Text block
━━━━━━━━━━━━━━━━
But the effects of the interstitium could be more far reaching.

A potentially important diagnostic tool

Commenting on the implications of their discovery, Dr. Theise said, "If this organ is present in every tissue and other organ the way the cardiovascular and lymphatic systems are, then we have an incomplete understanding of the entire body.

"This is basic anatomy, basic physiology. I don’t think there’s anything that doesn’t get changed by this." For example, he suggests that maybe fibromyalgia has been such a medical mystery "because we haven’t recognized the compartment of the body that’s affected."

Dr. Michael Nathanson, head of digestive diseases at Yale University School of Medicine, agrees that the New York team seems to have uncovered "a completely new concept" which could become altered in disease or play a role in driving disease.

Dr. Theise and colleagues think that as the cells and collagen bundles in the interstitium change with the aging process, they may contribute to skin wrinkling, limb stiffening, and the progression of fibrotic, sclerotic and inflammatory diseases.

Although the cells in the interstitium cannot be identified as yet, the scientists believe they could be mesenchymal (adult) stem cells, which can contribute to the formation of scar tissue seen in inflammatory diseases.

Dr. Theise added that their findings have the "potential to drive dramatic advances in medicine, including the possibility that the direct sampling of interstitial fluid may become a powerful diagnostic tool."

This is all speculative, but the possibilities are exciting.

Increases understanding of alternative medicine

Surprisingly for an orthodox scientist, he said the protein bundles seen in the space are likely to generate electrical current as they bend with the movements of organs and muscles around them, and may play a role in techniques like acupuncture.

In an interview he added, "And this is where people who are interested in fascia, such as osteopaths or some people who do body work like Rolfing or cranial-sacral practices have been saying, that fascia also has fluid.

"But allopathic trained doctors like me and conservative anatomists of the world say, 'No, when you look at it under the microscope, fascia is just dense connective tissue. What do you mean there's fluid there? There's no fluid there.' "

Dr. Theise said one of his hopes from publishing this paper is that the osteopathic community would now have an anatomic explanation for their practices.

As you can see, Dr. Theise is no ordinary pathologist. For the last 30 years he's practiced Zen Buddhism and yoga, and has given talks on theories regarding acupuncture and the seven chakra points, and how yogic practices influence cellular and molecular biology.

The cancer link

As part of their research, the New York scientists examined tissue from five patients with cancer of the stomach and skin (melanoma) to see if cancer cells were present in the interstitium. And that's exactly what they found.

If cancers are able to invade the interstitium and extend into the lymph nodes, this could explain how tumors spread, especially those in the GI tract, they believe.
━━━━━━━━━━━━━━━━
Problem set
(a) Translate this sentence from the interstitium text into Spanish: "This is all speculative, but the possibilities are exciting."
(b) Reproduce the portion of the interstitium text from "As part of their" to "tract, they believe.".
The records come from a separate, unrelated source.
━━━━━━━━━━━━━━━━
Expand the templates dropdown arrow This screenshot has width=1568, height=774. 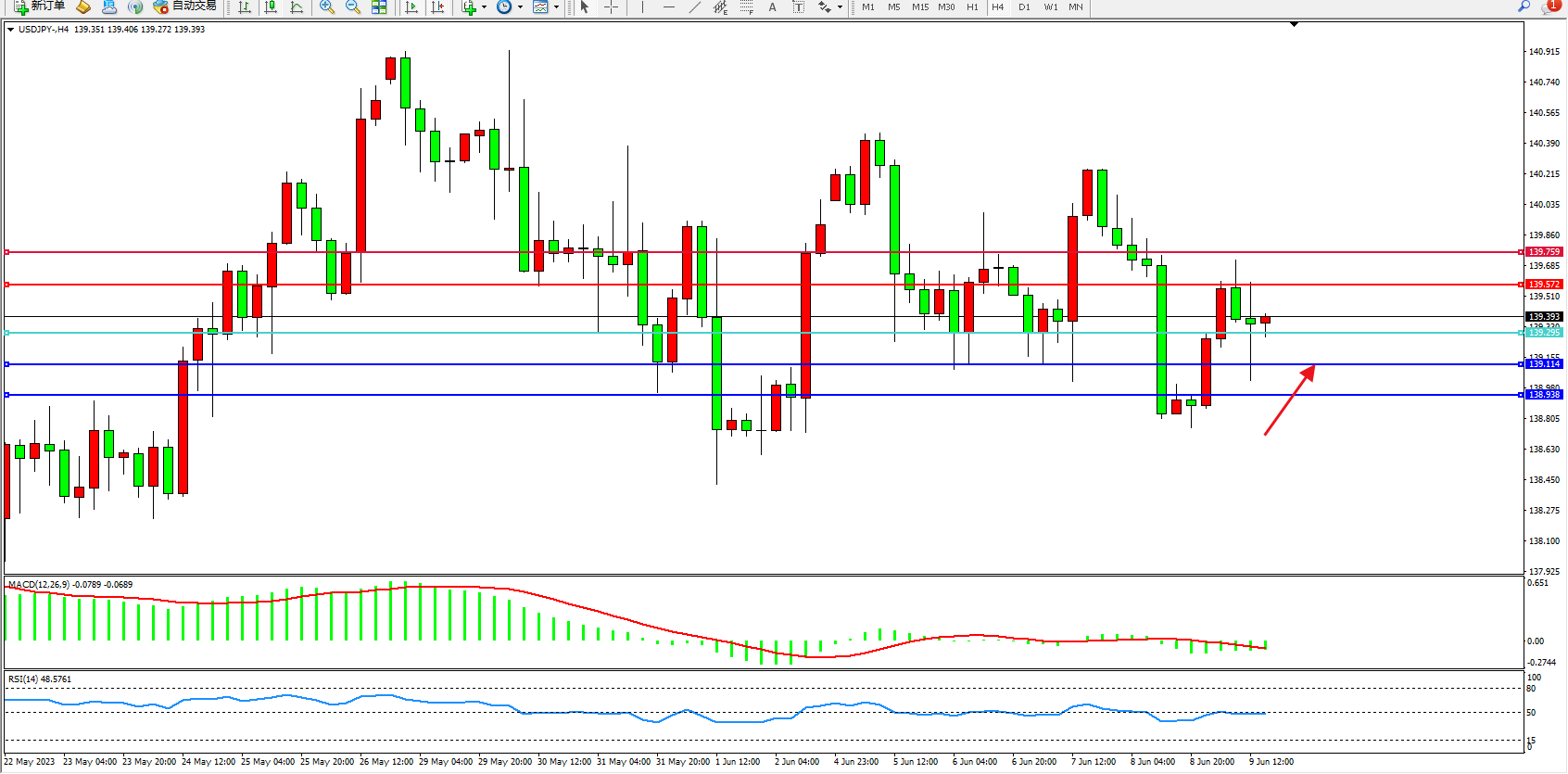pos(556,6)
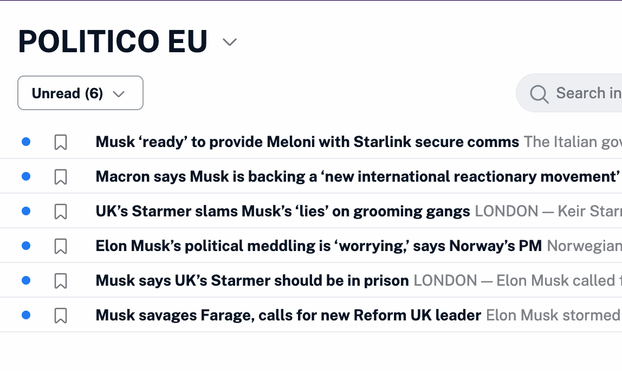Viewport: 622px width, 371px height.
Task: Open 'UK's Starmer slams Musk's lies' article
Action: 282,211
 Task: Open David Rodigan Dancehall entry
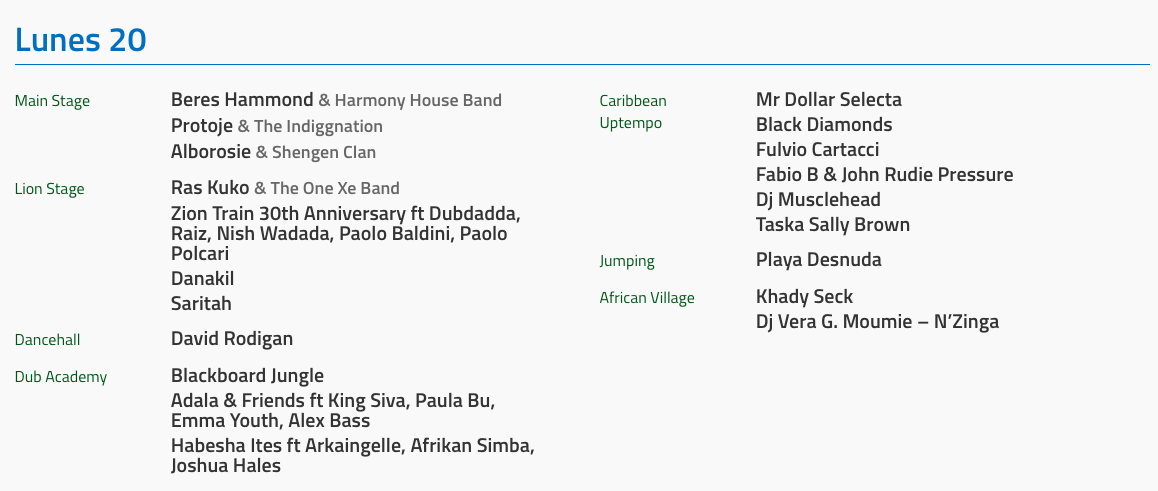pyautogui.click(x=232, y=339)
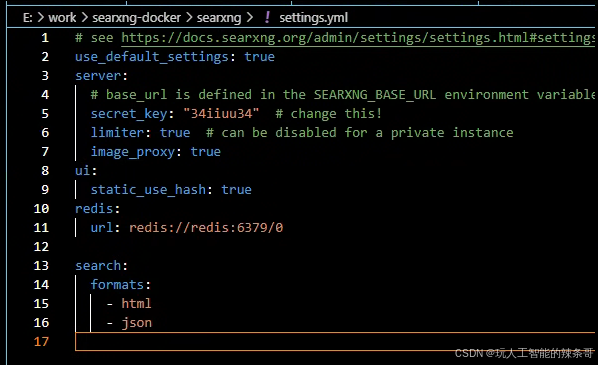Select the searxng folder breadcrumb

click(x=219, y=18)
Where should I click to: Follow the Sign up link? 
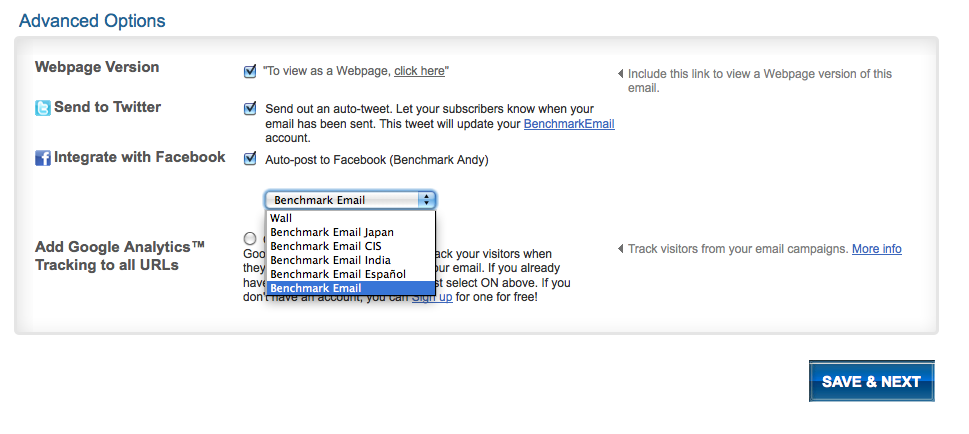[x=432, y=297]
━━━━━━━━━━━━━━━━
Exercise responses
(a) Todo esto es especulativo, pero las posibilidades son emocionantes.

(b)
As part of their research, the New York scientists examined tissue from five patients with cancer of the stomach and skin (melanoma) to see if cancer cells were present in the interstitium. And that's exactly what they found.

If cancers are able to invade the interstitium and extend into the lymph nodes, this could explain how tumors spread, especially those in the GI tract, they believe.